The Senate Judiciary Committee vote was, predictably, split down party lines at 11-7, with Senator Arlen Specter, (R-Pa.) abstaining, wishing, he said, to meet and speak with her further on parts of her record that he finds “difficult to understand.”
Johnsen has been only too clear about where her extremist pro-abortion sympathies and philosophy lie. She once served as legal director for the National Abortion and Reproductive Rights Action League (NARAL), the most proactive, abortion-promoting organization in the nation. Before NARAL, she worked in the ACLU’s Reproductive Freedom Project, and also served in the Department of Justice under President Clinton.
In a 1989 case, Webster v.
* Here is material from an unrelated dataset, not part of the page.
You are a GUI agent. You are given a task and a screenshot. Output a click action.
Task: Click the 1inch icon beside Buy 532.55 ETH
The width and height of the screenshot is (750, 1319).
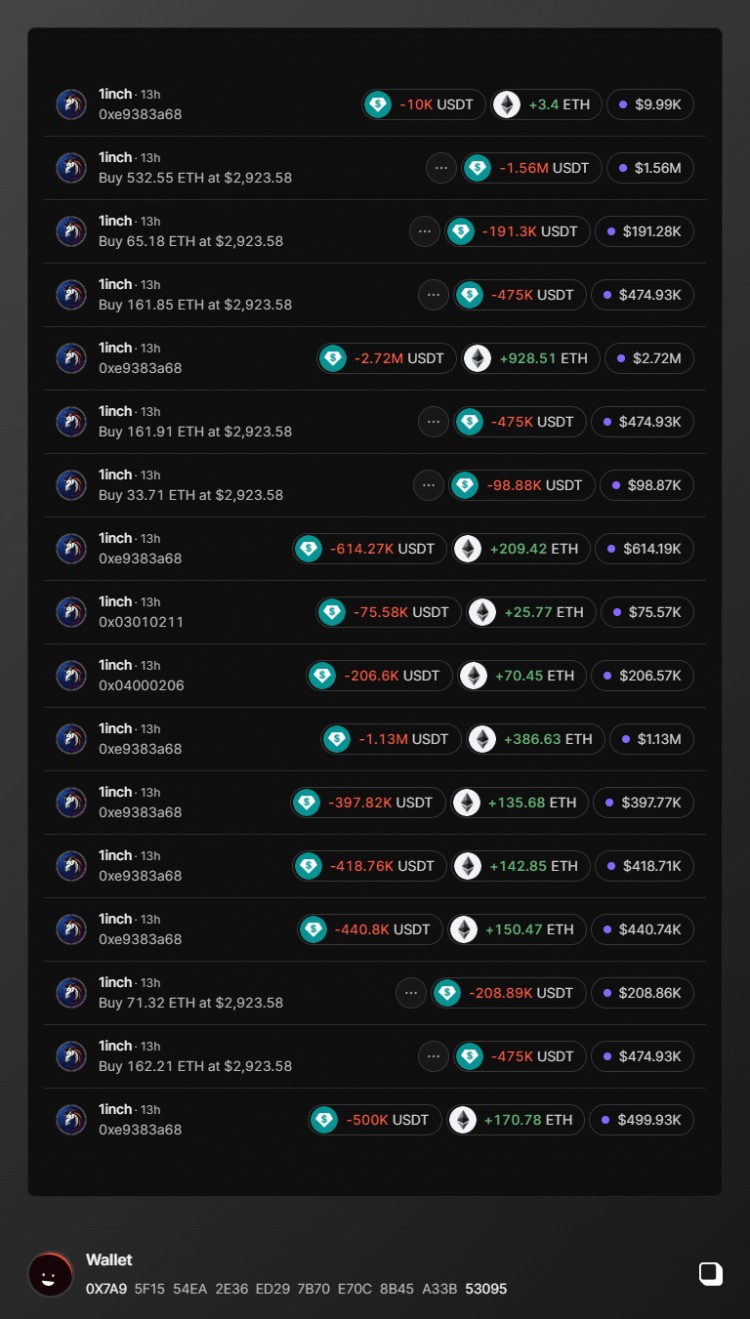[71, 168]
Reproductive Health Services, Johnsen, in footnote 23 of a filed brief, stated:
Statutes that curtail [a woman’s] abortion choice are disturbingly suggestive of involuntary servitude, prohibited by the Thirteenth Amendment, in that forced pregnancy requires a woman to provide continuous physical service to the fetus in order to further the state’s asserted interest.
In another portion of the brief she added: "The woman is constantly aware for nine months that her body is not wholly her own; the state has conscripted her body for its own ends.... [Abortion restrictions] reduce pregnant women to no more than fetal containers."
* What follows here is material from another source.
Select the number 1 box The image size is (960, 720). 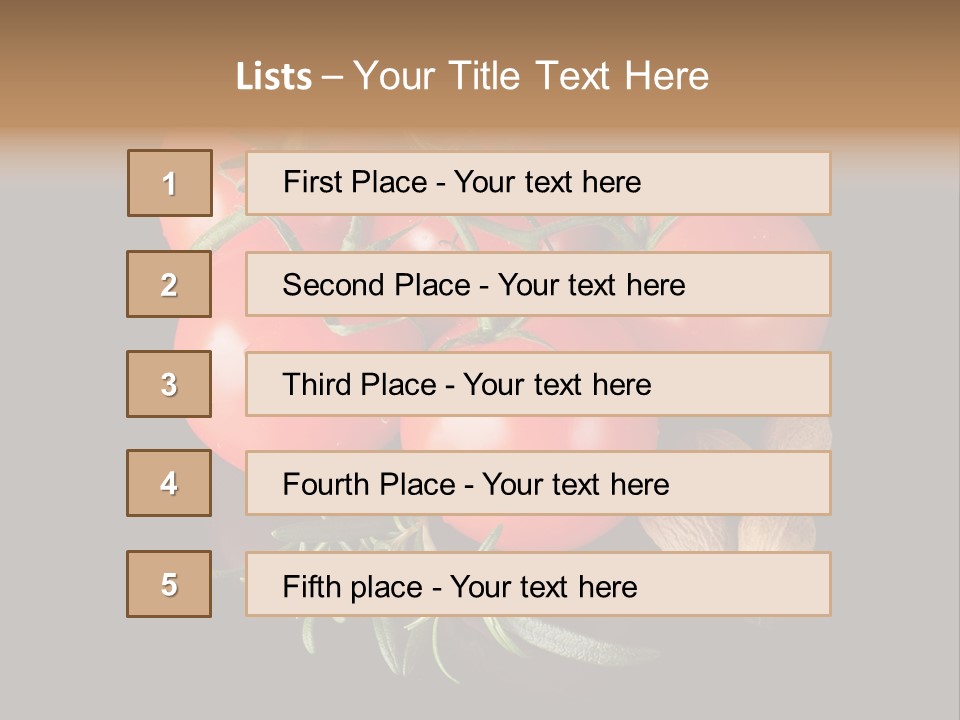[x=170, y=183]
During the judiciary committee hearing in an exchange with Specter broadcast via a webcast, while admitting that he himself is pro-abortion, he commented that her view of pregnancy violating the Thirteenth Amendment against slavery was “beyond the pale,” and wanted to know if she still stood by that. She responded:
Uh — In footnote 23, I found, makes, um, um, a suggestion that there may be an analogy, um, between, not what the article said, pregnancy, which I’ve been blessed with twice and have two wonderful sons, but forced childbirth. This is a brief that I filed arguing that the right to privacy protects, um the right of women and their families to make these choices and that Roe v. Wade should be upheld, which is in 1989. I made no Thirteenth Amendment argument. I can state categorically: I do not believe the Thirteenth Amendment is relevant at all. It was a straight Fourteenth Amendment argument.
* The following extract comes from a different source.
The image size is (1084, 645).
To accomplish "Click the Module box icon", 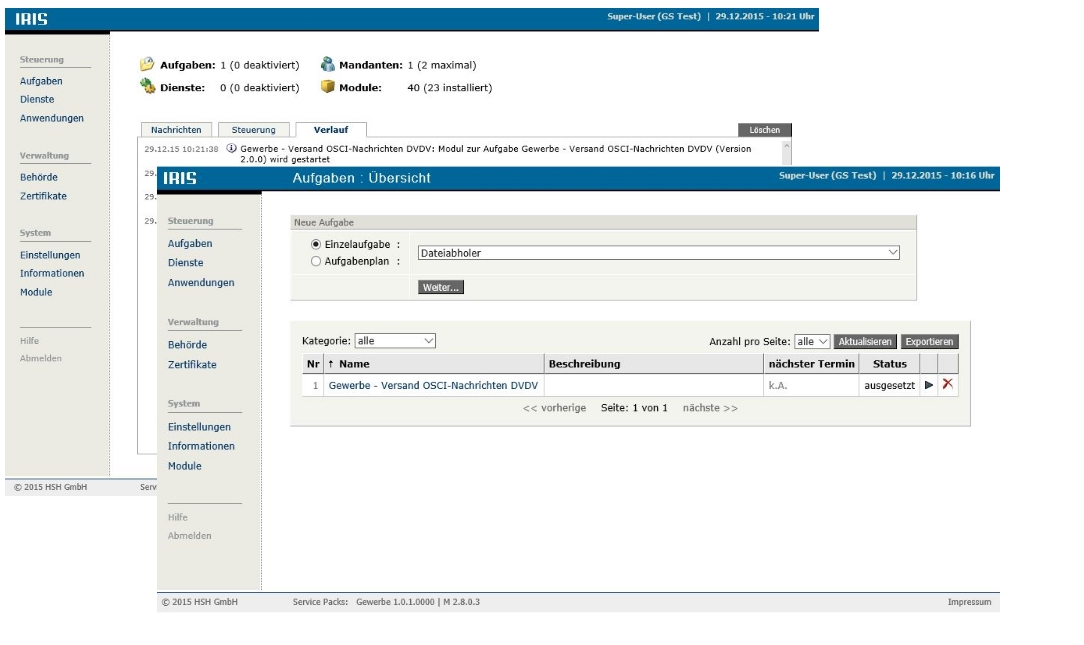I will coord(326,86).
Bizarrely, she equates pregnancy with slavery -— and then like most politicians backpedals when caught in her own words. But she wrote other equally outrageous things in the same brief, leaving no doubt about her very biased outlook for someone who would, as legal counsel, be providing authoritative legal advice to the president’s office and other executive branch agencies. How can one such as she honestly and objectively fulfill such an office when she spouts:
The argument that women who become pregnant have in some sense consented to the pregnancy belies reality ... and others who are the inevitable losers in the contraceptive lottery no more “consent” to pregnancy than the pedestrians “consent” to being struck by drunk drivers.
This also from the amicus brief she authored in Webster v. Reproductive Health Services. She added, “The experience [of abortion] is no longer traumatic; the response of most women to the experience is relief.”
Spoken like a true elitist, totally out of step with natural law, mainstream America, motherhood, the Constitution, and maybe even baseball, hot dogs, and apple pie. But filled with enough disdain and disregard for human life that the office of legal counsel would become under her influence an office of illogic based on personal twisted legal analysis.
Johnsen is a promoter of an aggressive liberal pro-abort agenda that has nothing to do with reality or the Constitution, but everything to do with Obama’s redefining of what government is — and will be.